Золотистые волосы прекрасной государыни сводили его с ума и в честь ее влюбленный хедив перекрасил весь персонал своего чрезвычайно густо населенного гарема в рыжеватых блондинок (Наполеон III и Евгения приезжали в Египет для открытия Суэзского Канала в 1869 году).

К тому времени, о котором сейчас идет речь, яркая звезда фатальной Евгении, этой “Нильской сирены”, как называла ее молва, уже закатилась и угасла на политическом горизонте мира; но в сердце Измаил-паши она еще долго светилась, мерцая, подобно убегавшей от земной орбиты комете.

У хедива было много детей, что не казалось удивительным при наличии в стенах громаднейшего дворца Гизерэ 600 жен и наложниц. Только глава этой, необъятной семьи любил больше других маленькую Энзели. До 10 летнего возраста девочка оставалась на руках своей матери-черкешенки, купленной случайно в Константинополе, у еврея, торговавшего невольницами с Кавказа.

И вот однажды, прихотью судьбы, Энзели, рожденная от рабыни, стала вдруг принцессой крови!

Впрочем, такова значит сила “кесмета” на Востоке, где даже султаны, эти калифы Ислама, были по преимуществу сыновьями матерей-рабынь, и где также не редко можно встретить пашей, полководцев, министров, купленных в дни их юности на базарах Стамбула или Каира. [76]
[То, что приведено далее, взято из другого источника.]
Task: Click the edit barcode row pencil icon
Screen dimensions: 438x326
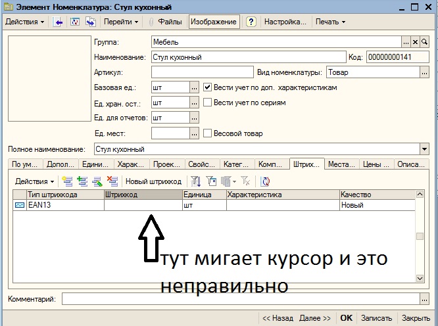Action: coord(97,181)
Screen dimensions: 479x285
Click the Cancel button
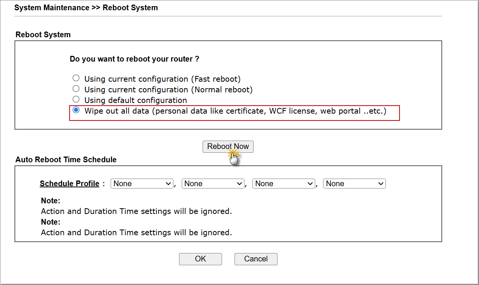tap(256, 259)
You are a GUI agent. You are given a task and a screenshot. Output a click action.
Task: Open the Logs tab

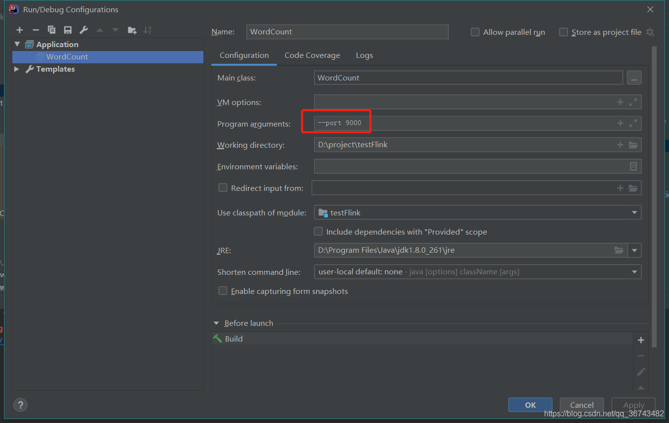click(364, 55)
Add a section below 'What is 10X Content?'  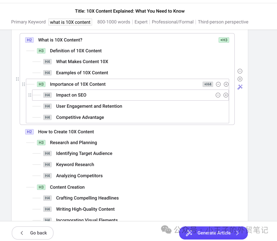(240, 79)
Маленькую дикарку взяли из гарема, поместили в отдельном павильоне дворца и совершили таким образом над ней метаморфозу в стиле сказок Шехеразады.

Но этим не ограничились: хедив задумал еще дать своей любимой дочери настоящий европейский облик, и тогда по его мысли целый штат иностранок окружил экзотическую принцессу для преподавания ей научных знаний, искусств и языков, а в Париж было командировано доверенное лицо с поручением во что бы то ни стало приискать даму из самого высшего круга общества, которая согласилась бы за огромное жалованье взять на себя весь труд по воспитанно Энзели.
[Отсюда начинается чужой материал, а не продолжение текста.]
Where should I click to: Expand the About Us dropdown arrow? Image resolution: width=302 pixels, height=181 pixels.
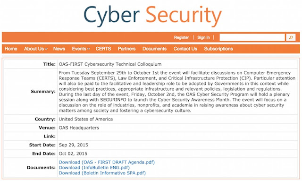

Брат Полины, вращаясь постоянно в Сен-Жерменском предместье, узнал также об этом и написал сестре в Петербург, убеждая ее не терять случая, а хлопотать за себя.

Благодаря могущественной протекции графа Ага, пожелавшего устроить судьбу обедневшей аристократки, Измаил-паша с величайшей охотой, что бы только сделать приятное всесильному министру Российской Империи, остановил свой выбор на ней.

Как воспитательница, она чрезвычайно нравилась хедиву, и он осыпал ее такими ценными подарками, что блестящему виконту с того времени весьма недурно жилось на свете.

Чтобы выручить моих родных из затруднений, созданных инцидентом, рассказанным выше, она предложила им взять меня погостить у нее месяц, другой, а затем перед наступлением июньской жары и “хансина” (Песочный ветер: дует с июня до сентября, губительно действует на приезжих) привезти обратно в Хиос.

Здесь не могло быть и выбора, а потому в один из прекраснейших дней апреля, когда уже не говорят о равноденственных бурях, мы обе, Полина и я, уселись в быстроходный пакетбот французской компании “Messagerie Maritime” и отплыли в царство Фараонов.

Глава XV.

Воспитанница Полины де Розьер 15 летняя Энзели была уже замужем второй год и даже имела ребенка. Но по непреклонной воле отца, а также супруга, принца Али, образование ее, тем не менее, продолжалось в том же духе и еще в более строгом порядке для усовершенствования в премудростях западной цивилизации. [77]

Однако, как тот, так и другой даже не подозревали, чего это стоило гувернанткам и наставникам капризной и чрезвычайно ленивой принцессы, которая делала все, лишь бы отравить их существовало. Но приходилось молчать, так как платили слишком хорошо.

Когда доложили Энзели о моем пребывании в апартаментах Полины, то она выразила желание немедленно познакомиться со мной.

Нисколько свитских “фрейлин” по обычаю египетского церемониала явились ко мне, чтобы сопровождать к ее высочеству.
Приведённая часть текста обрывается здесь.